PROMPT: Transcribe the data below from the line with "Tap the profile" up to and including the line with "click(285, 256)", and give only those lines.
=== STORED ROWS ===
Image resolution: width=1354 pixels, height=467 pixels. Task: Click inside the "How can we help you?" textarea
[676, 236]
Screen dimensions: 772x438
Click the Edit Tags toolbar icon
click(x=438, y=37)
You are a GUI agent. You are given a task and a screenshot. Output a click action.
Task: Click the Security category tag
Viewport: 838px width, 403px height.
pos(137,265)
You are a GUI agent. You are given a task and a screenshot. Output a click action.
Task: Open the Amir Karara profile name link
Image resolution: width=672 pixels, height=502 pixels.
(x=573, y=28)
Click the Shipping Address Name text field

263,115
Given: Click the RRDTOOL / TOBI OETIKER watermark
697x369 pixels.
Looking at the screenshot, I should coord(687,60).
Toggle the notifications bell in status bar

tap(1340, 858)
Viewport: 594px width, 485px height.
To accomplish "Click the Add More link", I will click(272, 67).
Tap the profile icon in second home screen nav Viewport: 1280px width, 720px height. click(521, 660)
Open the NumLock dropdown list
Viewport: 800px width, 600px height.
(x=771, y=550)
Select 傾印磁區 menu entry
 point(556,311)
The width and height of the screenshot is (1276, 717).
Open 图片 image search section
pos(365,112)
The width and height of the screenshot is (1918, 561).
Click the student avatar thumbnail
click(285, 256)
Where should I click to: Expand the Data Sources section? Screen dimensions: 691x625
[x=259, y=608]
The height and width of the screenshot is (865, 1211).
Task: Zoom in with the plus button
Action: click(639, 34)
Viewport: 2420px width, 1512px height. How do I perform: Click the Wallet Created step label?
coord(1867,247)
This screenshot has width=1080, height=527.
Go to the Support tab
===
WRITTEN ANSWER:
Tap the profile icon in second home screen nav Viewport: 1280px width, 720px height. click(521, 660)
Open the NumLock dropdown list
Viewport: 800px width, 600px height.
(x=771, y=550)
Select 傾印磁區 menu entry
 point(556,311)
The width and height of the screenshot is (1276, 717).
Open 图片 image search section
pos(365,112)
The width and height of the screenshot is (1918, 561).
Click the student avatar thumbnail
click(285, 256)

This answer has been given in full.